Carla lo admite, aunque sean tareas menos frecuentes, ella cree que también eso debe cambiar. Por eso dice:


- Son cosas menos frecuentes, pero hablemos también de ello



Bien, queridos amigos, ahí dejamos a nuestra querida pareja intentando aprender a funcionar mejor con el trabajo de casa. Escuchémosles de nuevo para entender, ahora mucho mejor, su diálogo:


Carla :-¿Podemos hablar, Diego?

Diego :-Claro, ¿qué pasa?

Carla :-Quiero que hablemos de cómo organizarnos con el trabajo de casa

Diego :-No te entiendo

Carla :-Pues que hablemos de cómo repartirnos las tareas domésticas

Diego :-¿Qué es lo que va mal?

Carla :-Pues…muchas cosas. Por ejemplo, siempre limpio yo, siempre pongo yo el lavavajillas o la lavadora, yo tiendo la ropa, yo plancho,…por no hablar de la cena, que la hago siempre yo

Diego :-Ah, eso…

Carla :-Oye, Diego, te estoy hablando en serio. Voy muy cansada porque trabajo fuera, como tú, pero al llegar a casa, lo hago todo yo también

Diego :-Bueno, yo voy al súper a por todo lo pesado

Carla :-Sí, una vez al mes, pero yo hago la compra semanal

Diego :-Pero Carla, yo te ayudo siempre que puedo

Carla :-!Ese es el problema!

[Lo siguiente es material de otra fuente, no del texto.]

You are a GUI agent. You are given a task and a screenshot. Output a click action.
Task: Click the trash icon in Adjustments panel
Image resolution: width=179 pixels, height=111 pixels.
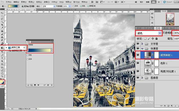tap(51, 85)
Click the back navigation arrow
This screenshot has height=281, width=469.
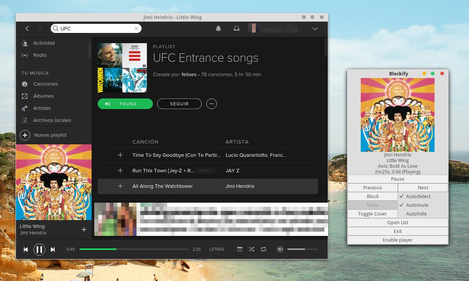pyautogui.click(x=26, y=28)
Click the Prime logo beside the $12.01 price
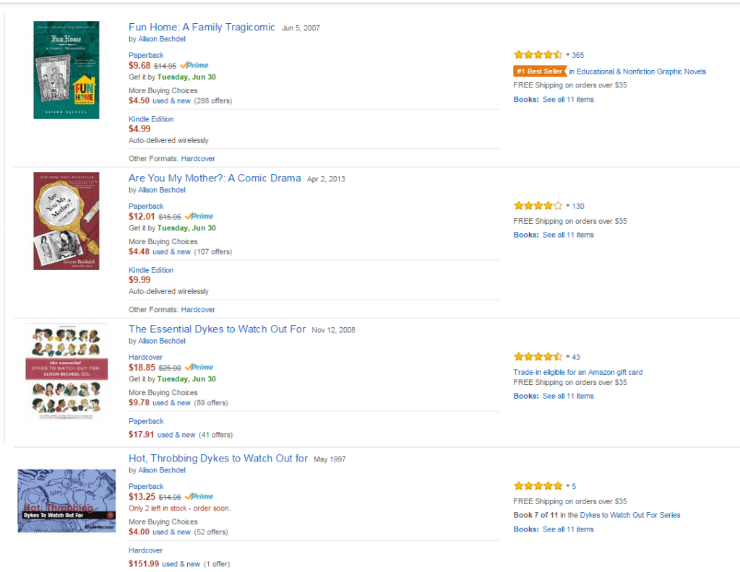The image size is (740, 572). coord(199,216)
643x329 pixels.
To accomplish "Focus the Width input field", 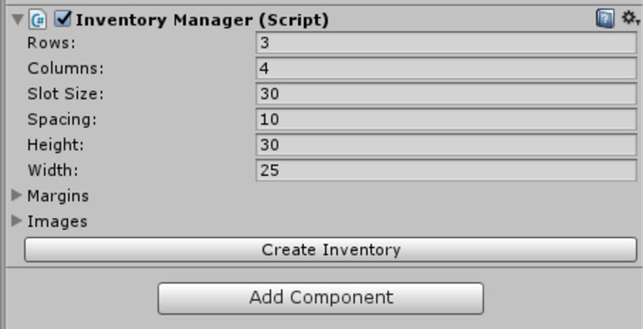I will click(x=446, y=170).
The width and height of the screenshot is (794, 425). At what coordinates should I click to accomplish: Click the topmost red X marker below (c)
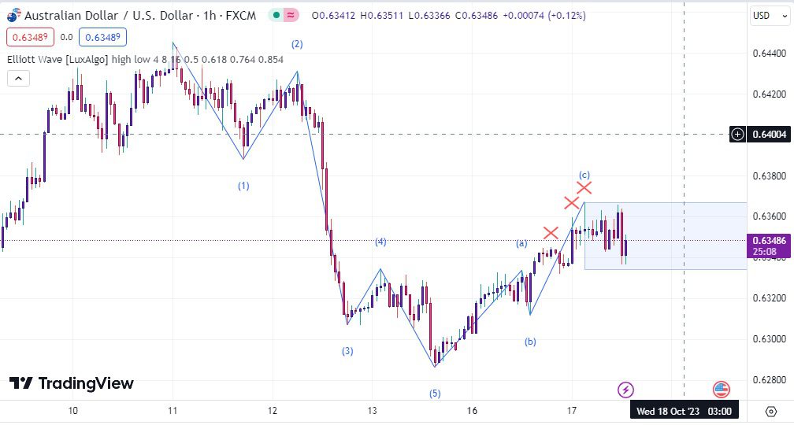click(x=584, y=187)
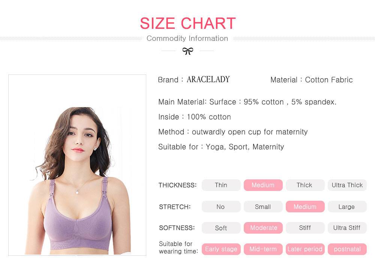Click the SIZE CHART heading

[x=188, y=23]
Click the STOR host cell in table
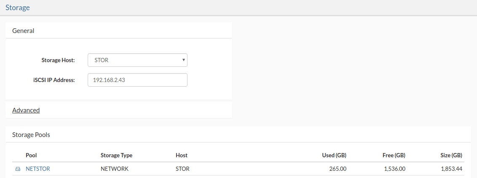477x178 pixels. 182,169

No se trata de que me ayudes, se trata de que tenemos que compartir las tareas domésticas

Diego :-A ver, ¿qué quieres que haga?

Carla :-Pues, mira, quiero que hagamos la cena una noche tú, y una, yo. Y que la noche que te toca a ti, no cenemos siempre paté y quesos

Diego :-¡Mujer…!

Carla :-Quiero que hagamos la limpieza juntos. Si yo barro, tú quitas el polvo; si yo pongo el lavavajillas, tú pones la lavadora; si yo hago la cama, tú recoges la ropa tendida; si yo friego el suelo, tú planchas

Diego :-Pero, Carla, yo no sé planchar

Carla :-Pues aprendes, guapo. Si has hecho una carrera universitaria, seguro que no es tan difícil aprender a planchar

Diego :-No sé, la verdad…

Carla :-Pero Diego, ¿tú no te sientes mal al ver que yo llevo todo el trabajo de casa, sólo porque soy la mujer?

Diego :-Perdona, Carla, no me lo había planteado

Carla :-Eso es lo que más me fastidia

Diego :-Que no, cariño, lo estamos hablando y estoy tomando conciencia de todo esto. Es evidente que hay que cambiar cosas en nuestro funcionamiento

Carla :-Lo que quiero es que tú también tomes la iniciativa de lo que hay que hacer en casa. Yo no soy la señorita Rottenmeyer ni tengo que decirte lo que tienes que hacer, ni cuándo, ni cómo

Diego :-Bueno, quizás al principio necesite un poco de ayuda. No estoy acostumbrado a pensar en estas cosas

Carla :-Vale, yo te ofrezco toda mi ayuda, Diego, pero dentro de un mes tenemos que compartirlo todo

Diego :-¿Planchar también?

Carla :-Diego, Diego…

Diego :-De todas formas, también yo hago cosas. Siempre soy yo quien lleva el coche al garaje; hago todos los trabajos de bricolaje de la casa; hago la Declaración de la Renta, bajo la basura, …

Carla :-Son cosas menos frecuentes, pero tienes razón, hablemos también de ello

 


Bien amigos, es todo por hoy. Gracias por escucharnos y por acompañarnos es esta interesante travesía por las aguas del lenguaje. Ánimo con vuestro español. Recibid nuestros mejores deseos y nuestra amistad. Hasta pronto, adiós.